About this exercise:
Starting with the line that contains "This screenshot has width=671, height=588.", write out each line through the end of the listing, unchanged. Output nothing else.

Dataset:
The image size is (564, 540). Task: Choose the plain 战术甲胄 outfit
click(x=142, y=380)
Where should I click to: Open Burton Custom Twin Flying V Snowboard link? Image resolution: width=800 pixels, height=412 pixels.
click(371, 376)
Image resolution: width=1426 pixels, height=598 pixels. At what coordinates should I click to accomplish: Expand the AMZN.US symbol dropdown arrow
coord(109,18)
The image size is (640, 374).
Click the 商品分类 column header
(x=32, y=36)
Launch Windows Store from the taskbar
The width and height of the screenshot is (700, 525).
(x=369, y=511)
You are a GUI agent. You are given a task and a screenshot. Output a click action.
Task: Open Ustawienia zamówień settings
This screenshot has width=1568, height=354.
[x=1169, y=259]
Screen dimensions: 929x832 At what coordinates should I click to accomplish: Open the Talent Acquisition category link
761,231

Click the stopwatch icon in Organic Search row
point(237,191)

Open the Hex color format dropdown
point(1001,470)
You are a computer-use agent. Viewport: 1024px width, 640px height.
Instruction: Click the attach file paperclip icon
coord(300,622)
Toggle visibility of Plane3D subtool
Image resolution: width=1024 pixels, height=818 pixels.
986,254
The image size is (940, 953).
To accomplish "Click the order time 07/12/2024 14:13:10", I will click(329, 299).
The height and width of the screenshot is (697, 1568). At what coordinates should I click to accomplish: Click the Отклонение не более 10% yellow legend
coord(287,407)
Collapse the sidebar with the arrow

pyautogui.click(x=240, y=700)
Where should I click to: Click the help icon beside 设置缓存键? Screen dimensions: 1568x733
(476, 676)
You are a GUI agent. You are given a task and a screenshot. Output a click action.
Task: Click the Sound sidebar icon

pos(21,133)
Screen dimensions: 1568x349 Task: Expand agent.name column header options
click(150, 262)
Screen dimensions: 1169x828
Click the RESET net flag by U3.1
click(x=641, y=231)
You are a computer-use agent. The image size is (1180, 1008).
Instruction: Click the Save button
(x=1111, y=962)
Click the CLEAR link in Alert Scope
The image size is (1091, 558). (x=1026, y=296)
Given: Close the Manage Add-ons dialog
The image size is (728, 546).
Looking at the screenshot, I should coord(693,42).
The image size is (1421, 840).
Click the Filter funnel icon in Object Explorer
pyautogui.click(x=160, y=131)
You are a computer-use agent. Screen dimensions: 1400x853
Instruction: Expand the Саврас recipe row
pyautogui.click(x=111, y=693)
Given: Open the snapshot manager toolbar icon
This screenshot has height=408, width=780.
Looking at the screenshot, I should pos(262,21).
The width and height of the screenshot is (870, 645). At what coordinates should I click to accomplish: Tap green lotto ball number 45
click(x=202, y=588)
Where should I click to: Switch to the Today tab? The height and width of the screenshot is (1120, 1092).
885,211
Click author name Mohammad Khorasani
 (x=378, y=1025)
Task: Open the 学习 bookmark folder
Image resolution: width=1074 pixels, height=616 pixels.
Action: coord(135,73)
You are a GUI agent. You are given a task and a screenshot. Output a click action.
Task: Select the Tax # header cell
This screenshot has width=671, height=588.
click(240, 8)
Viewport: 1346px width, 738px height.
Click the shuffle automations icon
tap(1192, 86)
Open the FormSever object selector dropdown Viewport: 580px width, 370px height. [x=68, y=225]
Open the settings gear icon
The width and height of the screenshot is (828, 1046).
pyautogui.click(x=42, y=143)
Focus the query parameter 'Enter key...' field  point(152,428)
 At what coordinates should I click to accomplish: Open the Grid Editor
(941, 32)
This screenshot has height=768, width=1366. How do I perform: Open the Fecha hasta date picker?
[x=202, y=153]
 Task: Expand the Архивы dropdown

Written answer:
This screenshot has width=671, height=588.
click(240, 8)
Viewport: 1346px width, 738px height.
Click the shuffle automations icon
tap(1192, 86)
Open the FormSever object selector dropdown Viewport: 580px width, 370px height. [x=68, y=225]
Open the settings gear icon
The width and height of the screenshot is (828, 1046).
pyautogui.click(x=42, y=143)
Focus the query parameter 'Enter key...' field  point(152,428)
 At what coordinates should I click to accomplish: Open the Grid Editor
(941, 32)
This screenshot has height=768, width=1366. How do I perform: Open the Fecha hasta date picker?
[x=202, y=153]
 Task: Expand the Архивы dropdown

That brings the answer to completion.